TRAVAIL DEMANDÉ.
1. Résumez l'entretien en deux phrases.
2. Quel texte de Goldoni fait l'objet de la première mise en scène évoquée dans l'entretien ?

------ TEXTE À LIRE ------

À quoi ressemblait votre première fois de théâtre ?
Frédéric Maragnani : L’un des premiers grands moments dans mon rapport au théâtre a été la découverte du film Molière d’Ariane Mnouchkine. Je m’en souviens très bien : je devais avoir dix ans, ma mère s’occupait du ciné-club, c’est elle qui chargeait les bobines. J’avais regardé ce très long film et je m’étais dit : « J’ai envie de faire ça ! » J’avais envie de côtoyer ce que l’équipe de l’Illustre théâtre côtoyait. Le rapport à la scène, mais aussi le rapport au pouvoir qui l’accompagne. Ensuite, j’ai créé ma première mise en scène à vingt-quatre ans. C’était un texte de Goldoni, Barouf à Chioggia, que j’avais monté dans les villages de Nouvelle-Aquitaine, notamment dans le Lot-et-Garonne, avec beaucoup de gens dont c’était aussi la première fois et qui sont devenus professionnels ensuite, en tant que metteurs en scène ou en tant que directeurs de structures.

------ EXTRAIT DE DONNÉES ------

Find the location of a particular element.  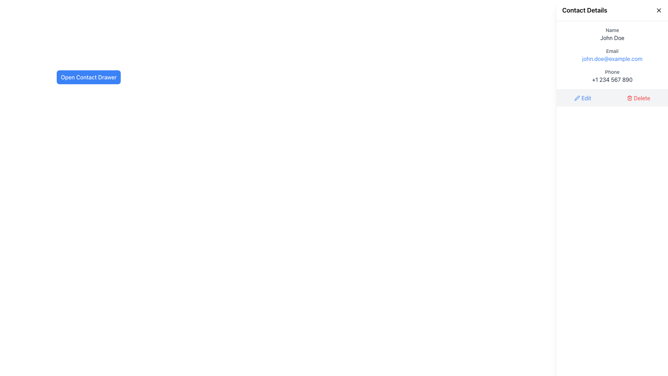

------

RÉPONSES.
1. Frédéric Maragnani raconte que la découverte, vers dix ans, du film Molière d'Ariane Mnouchkine au ciné-club dont s'occupait sa mère lui a donné envie de faire du théâtre. Sa première mise en scène, créée à vingt-quatre ans, était Barouf à Chioggia de Goldoni, montée dans des villages de Nouvelle-Aquitaine avec de nombreux débutants devenus ensuite professionnels.

2. Barouf à Chioggia.